*Problem details*
Print the data exactly as written, line for line, and leave its pictures behind.

((

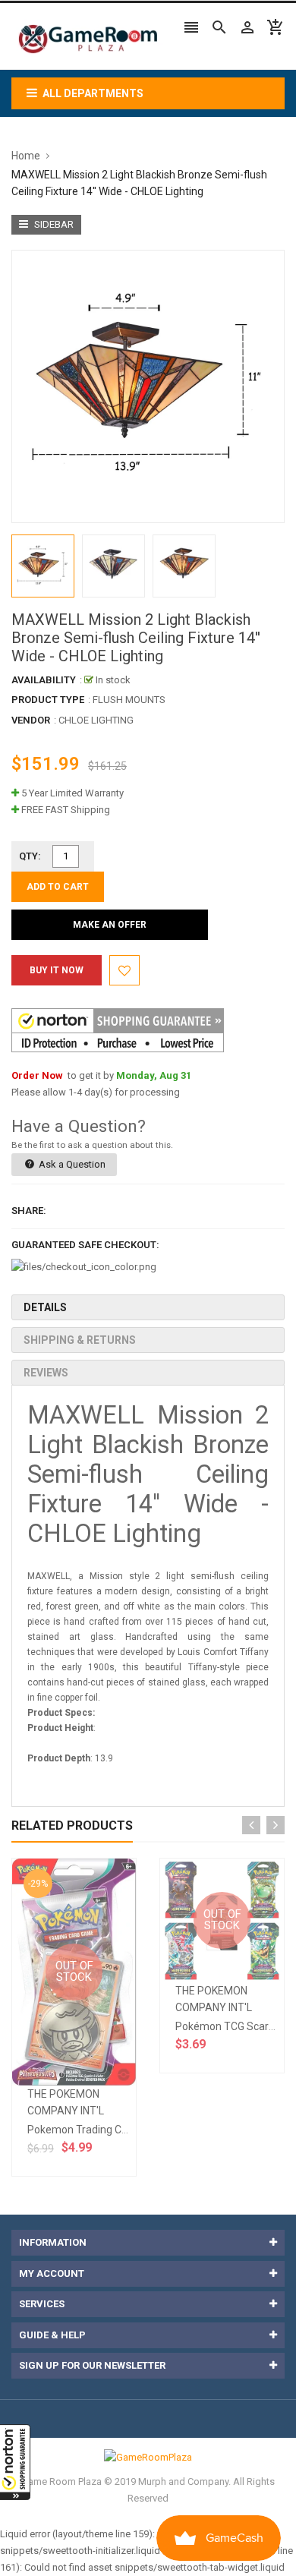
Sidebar (53, 224)
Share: (28, 1210)
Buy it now (56, 970)
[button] (15, 2462)
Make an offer (109, 924)
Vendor (30, 720)
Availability (43, 680)
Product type (47, 699)
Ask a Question (70, 1164)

))

*Task solution*
Sidebar (53, 224)
Share: (28, 1210)
Buy it now (56, 970)
[button] (15, 2462)
Make an offer (109, 924)
Vendor (30, 720)
Availability (43, 680)
Product type (47, 699)
Ask a Question (70, 1164)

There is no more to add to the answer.